I have personally never encountered the usage of k-fold CV during inference. If the intended use-case is to introduce uncertainty in the predictions, this is generally achieved using a dropout layer with P(drop)=0.5 and re-run the same instance multiple times through the model. This approach is called MCMC Dropout.

However, I do not know how this approach can be translated to a bagging (random forest) model.

rahulkulhalli commented 1 year ago

model_names = list(performance_eval.PREDICTORS.keys())
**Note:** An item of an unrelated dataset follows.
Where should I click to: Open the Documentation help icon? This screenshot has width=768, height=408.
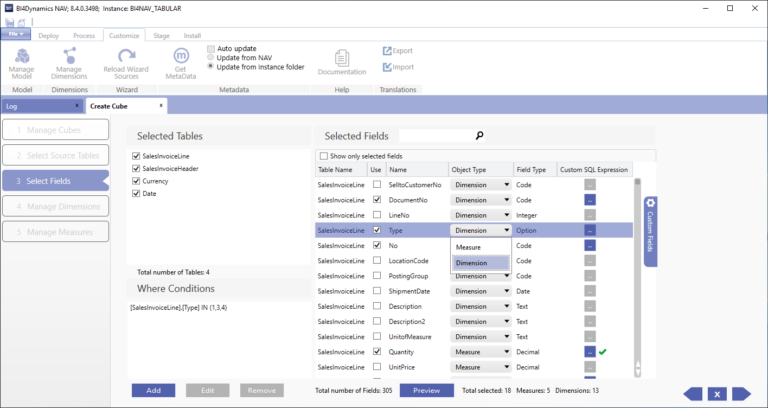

cv_results = performance_eval.cv_for_all_algs(
    uuid_list=all_users,
    expanded_trip_df_map=expanded_labeled_trip_df_map,
    model_names=model_names,
    override_prior_runs=False,
    k=4, # 4-fold 
    raise_errors=False,
    random_state=42,
)

RFc_df = pd.DataFrame(cv_results['random forests (coordinates)'])

## We do some metric scaling here. Not important for this analysis.

# get validation_trips
validation_trips = RFc_df[RFc_df['dataset'] == 'validation_dataset']

# get test_trips
test_trips = RFc_df[RFc_df['dataset'] != 'validation_dataset']
rahulkulhalli commented 1 year ago

At this point, we're just splitting the inference data into two sets. What happens here onwards?


# Metadata addition and modification.
validation_trips = validation_trips.rename(columns={"mode_initial": "mode_confirm"})
validation_trips['os'] = ['ios' if x == 'DwellSegmentationDistFilter' else 'android' for x in validation_trips['source']]

validation_trips['user_id'] = validation_trips['user_id'].astype(str)
# This is an important step. Note that the user_ids are all bson.binary.Binary files saved as type 3. Why don't we use user_id.get_as_uuid() instead?
rahulkulhalli commented 1 year ago
Individual analysis ![image](https://github.com/WenZhang-Vivien/downstream_matrices_evaluations/assets/17728123/b0fab0bf-fab3-40c1-a84c-1c97f3aa3627)
shankari commented 1 year ago

Observation 1: Wen's notebook uses plotly as an additional dependency. Observation 2: The diff_SD_plot method also uses a plotly backend called kaleido. Installed both. Maybe having this in the README would be better?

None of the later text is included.